What lines in the entries hold the string "label"? List them.

Data for the task Start Marker

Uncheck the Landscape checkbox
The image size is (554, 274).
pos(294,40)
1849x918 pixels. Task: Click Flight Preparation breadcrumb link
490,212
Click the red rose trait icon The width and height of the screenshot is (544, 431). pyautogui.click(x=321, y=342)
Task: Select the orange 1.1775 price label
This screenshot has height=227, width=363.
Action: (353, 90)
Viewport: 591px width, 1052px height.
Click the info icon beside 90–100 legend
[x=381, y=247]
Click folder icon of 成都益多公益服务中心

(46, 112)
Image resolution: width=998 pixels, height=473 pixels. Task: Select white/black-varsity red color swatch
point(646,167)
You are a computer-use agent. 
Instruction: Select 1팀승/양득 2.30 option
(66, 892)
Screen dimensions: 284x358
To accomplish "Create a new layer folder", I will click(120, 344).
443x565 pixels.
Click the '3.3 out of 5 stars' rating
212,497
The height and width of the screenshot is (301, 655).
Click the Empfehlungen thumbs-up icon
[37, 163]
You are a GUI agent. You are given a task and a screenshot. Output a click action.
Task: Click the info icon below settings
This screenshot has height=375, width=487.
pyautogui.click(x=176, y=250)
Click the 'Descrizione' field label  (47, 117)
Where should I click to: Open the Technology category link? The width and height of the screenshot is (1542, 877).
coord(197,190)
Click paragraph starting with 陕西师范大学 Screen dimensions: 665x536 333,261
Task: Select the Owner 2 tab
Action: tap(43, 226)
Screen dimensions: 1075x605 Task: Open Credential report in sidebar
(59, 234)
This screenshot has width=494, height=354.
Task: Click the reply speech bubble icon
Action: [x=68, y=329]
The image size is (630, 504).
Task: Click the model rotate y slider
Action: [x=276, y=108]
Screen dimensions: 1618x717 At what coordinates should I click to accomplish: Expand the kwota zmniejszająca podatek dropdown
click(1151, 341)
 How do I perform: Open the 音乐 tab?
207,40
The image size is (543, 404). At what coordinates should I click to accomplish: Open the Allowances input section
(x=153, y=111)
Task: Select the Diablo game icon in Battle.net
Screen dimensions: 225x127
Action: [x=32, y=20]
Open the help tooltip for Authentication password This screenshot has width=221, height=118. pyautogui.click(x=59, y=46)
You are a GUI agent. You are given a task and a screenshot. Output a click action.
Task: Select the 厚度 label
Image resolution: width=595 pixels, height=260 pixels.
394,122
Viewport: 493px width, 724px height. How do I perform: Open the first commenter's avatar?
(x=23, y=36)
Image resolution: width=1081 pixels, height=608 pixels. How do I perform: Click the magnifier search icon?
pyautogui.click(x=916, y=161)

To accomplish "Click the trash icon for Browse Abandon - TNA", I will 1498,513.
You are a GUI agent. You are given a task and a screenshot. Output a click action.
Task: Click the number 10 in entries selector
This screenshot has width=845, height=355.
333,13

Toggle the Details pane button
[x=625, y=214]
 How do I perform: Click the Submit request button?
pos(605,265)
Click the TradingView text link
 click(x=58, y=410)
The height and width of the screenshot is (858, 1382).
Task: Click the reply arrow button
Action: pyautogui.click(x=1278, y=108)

Data for the task End Marker

Exercise result:
Task: Select the orange 1.1775 price label
Click the 'Descrizione' field label  (47, 117)
Task: Select the 厚度 label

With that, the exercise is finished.